それに気付いたが、今までのように『記憶があふれて倒れる』ということにならなかった。
《 あれからまだ数時間だもん。神もさすがに手を出してこれないでしょ 》
《 みんなで相談してね、沈める大陸を決定したよ。エミリアに手を出した時点で、前に貴族たちが商人たちを使ってエミリアに手を出したことでお城を砂にした大陸を沈めることにしたんだ。ここから一番遠い場所だから、沈んでも問題ないよ 》
《 どこを沈めるって決めておけば、こちらも本気だってわかるでしょ 》
涙石から、光と地の妖精たちが事後承諾を伝えてきた。
《 ねえ、ところでアゴールって…… 》
「え? あ、そういえば……」
「エミリアちゃん? どうしたんだ?」
「ああ、エミリアには妖精たちがついていて、ああやって話をしてるんだよ」
私を心配してそばにいてくれるアゴールを見上げて、風の妖精から聞いたことを口にする。
「アゴール。今日はお仕事休み?」
「……え⁉︎ あああ‼︎ 母さん、いま何時⁉︎」
「アゴール。風の妖精が『慌てなくても安全に送っていくよ』って」
「ありがとう、エミリア! すぐに戻る!」
アゴールはそう言い残すと階上へと身をひるがえした。
「慌てないでいいって言ってるのに……。ねえ、フーリさん。あんなにバタバタ走ってて、お腹の赤ちゃんは大丈夫なの?」
そう。私がアゴールが怒りっぽいのは妊娠五ヶ月だからと指摘したことで、ダイバはアゴールを抱えて仕事放棄。今朝は今朝で、前日に放棄して溜まっただろう仕事を片付けるために早く出勤しようとしたアゴールと、過保護にもそれを止めようとしたダイバで大騒ぎになっていたのだ。

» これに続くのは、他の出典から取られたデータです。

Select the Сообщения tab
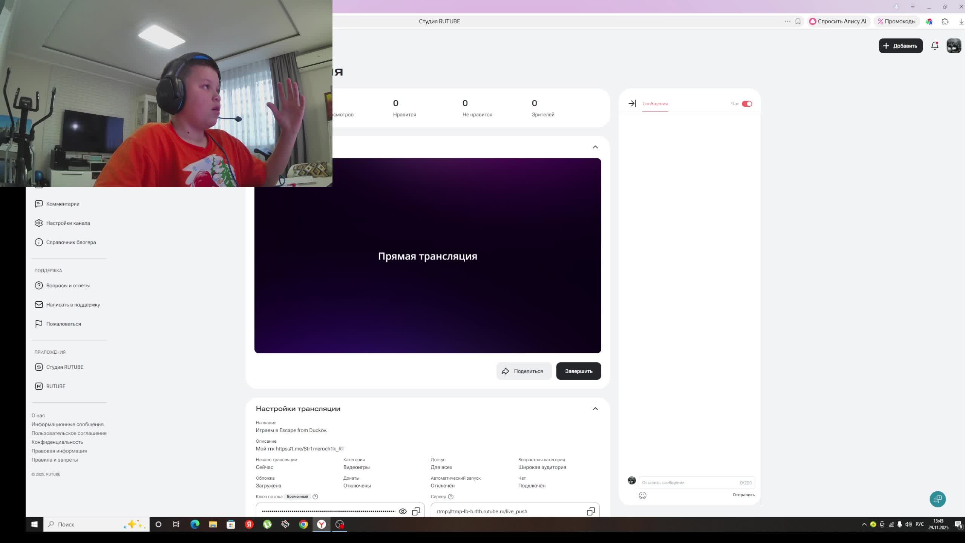This screenshot has height=543, width=965. click(x=655, y=104)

「大丈夫だ。エミリアちゃんが教えてくれたおかげで『エルフの祝福』をもらえたからな」
「エルフの祝福……? エリーさんに?」
「ああ。エルフの祝福を授かれば、必ず無事に生まれる。どんなに親がそそっかしくてもな」
「……それって、誰かの悪意もはね返せる?」
「ん? それはどういうことだ?」
「アゴールもダイバも、結構人気あるんだよ。それで『既婚者を別れさせたい』とか、アゴールの場合『同性の自分を恋愛対象にみてほしい』とかで、『そんなアイテムを内緒で作ってほしい』と言われるんだ。もちろん断ってるけどさ。それが『妊娠した』って知られたら……ただでさえ過激な連中もいるんだから。「わざとじゃないんですぅ」って言いながら泣きまねして……」
「……心の中で舌をだして笑ってるってことね」
私が言葉を区切るとシューメリさんの目が据わり、開店前のため店内でくつろいで私たちの様子を見守っていた全員が一瞬で殺気を含んだ。

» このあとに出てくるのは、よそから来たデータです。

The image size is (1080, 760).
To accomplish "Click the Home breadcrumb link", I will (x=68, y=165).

「そういうこと。今日は妖精たちがガードしてくれるらしいから大丈夫。でも『いつまでも』ってわけにはいかないよ」
「ああ、わかった。エリーに確認しておく」
コルデさんがそう言ってくれたと同時にダダダダダーッという音が響き、アゴールが階段から身を躍らせて着地した。

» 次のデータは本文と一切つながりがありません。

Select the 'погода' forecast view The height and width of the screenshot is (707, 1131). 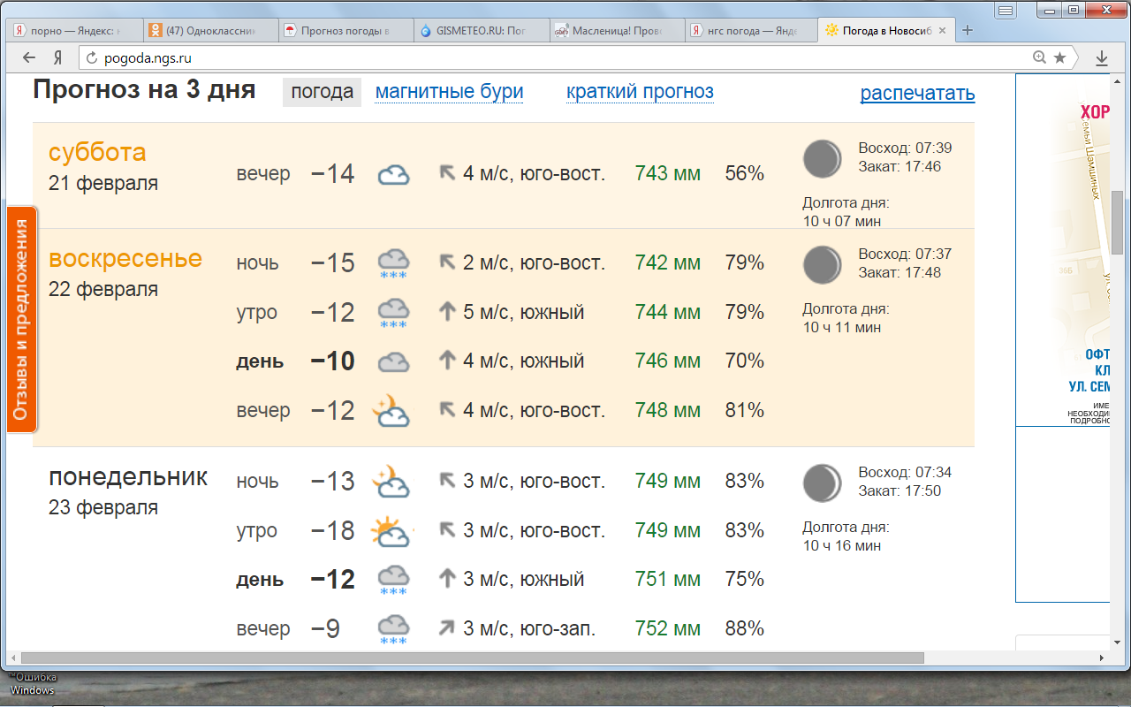[322, 92]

同時に大きなまま飛び出した白虎の尻尾がアゴールを吹き飛ばし、風の妖精が優しい風で受け止めた。
周囲はともかく、目を丸くしているアゴール本人もなにが起きたかわかっていない。
「アゴール。いくら『エルフの祝福』があるって言っても、今は『自分だけの身体ではない』でしょ? これじゃあ、ダイバを説得するよりアゴールをどうにかした方がいいかも」
「え? ……ちょっと待って」
私の言葉にようやく『自分が妊婦』だということを思い出した様子のアゴール。そして、私の言葉で『自分は家に閉じ込められる』と勘違いしたようで慌てだした。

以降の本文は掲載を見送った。